*** Opening Entries supplied ***

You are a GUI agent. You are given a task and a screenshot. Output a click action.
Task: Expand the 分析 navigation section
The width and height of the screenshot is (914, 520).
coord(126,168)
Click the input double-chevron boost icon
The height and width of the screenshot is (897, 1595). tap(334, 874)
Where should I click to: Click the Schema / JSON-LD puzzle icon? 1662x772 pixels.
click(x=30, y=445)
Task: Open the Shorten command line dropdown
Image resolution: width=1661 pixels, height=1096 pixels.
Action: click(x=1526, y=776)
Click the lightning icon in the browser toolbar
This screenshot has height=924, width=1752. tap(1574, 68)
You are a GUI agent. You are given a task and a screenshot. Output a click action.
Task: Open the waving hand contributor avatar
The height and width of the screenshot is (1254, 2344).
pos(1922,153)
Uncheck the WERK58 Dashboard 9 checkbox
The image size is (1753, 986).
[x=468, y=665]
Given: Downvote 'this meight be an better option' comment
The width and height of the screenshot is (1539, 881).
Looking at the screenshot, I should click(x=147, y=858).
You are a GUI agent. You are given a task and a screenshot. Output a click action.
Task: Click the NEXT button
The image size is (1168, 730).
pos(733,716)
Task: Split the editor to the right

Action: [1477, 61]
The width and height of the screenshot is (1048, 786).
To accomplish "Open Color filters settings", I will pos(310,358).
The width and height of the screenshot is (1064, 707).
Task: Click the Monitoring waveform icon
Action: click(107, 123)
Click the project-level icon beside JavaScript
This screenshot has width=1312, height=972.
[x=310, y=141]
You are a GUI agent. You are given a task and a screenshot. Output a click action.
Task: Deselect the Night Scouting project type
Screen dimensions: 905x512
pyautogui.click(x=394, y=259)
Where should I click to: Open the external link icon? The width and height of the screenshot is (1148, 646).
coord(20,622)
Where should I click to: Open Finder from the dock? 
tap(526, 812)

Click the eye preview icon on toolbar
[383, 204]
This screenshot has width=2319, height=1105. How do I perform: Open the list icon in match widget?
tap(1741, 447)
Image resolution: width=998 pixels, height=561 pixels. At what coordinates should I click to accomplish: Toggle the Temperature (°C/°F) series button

*** Closing Entries supplied ***

__Assignment__
Each line above with the word "project" needs to be copied.

__Answer section__
Click the project-level icon beside JavaScript
Task: Deselect the Night Scouting project type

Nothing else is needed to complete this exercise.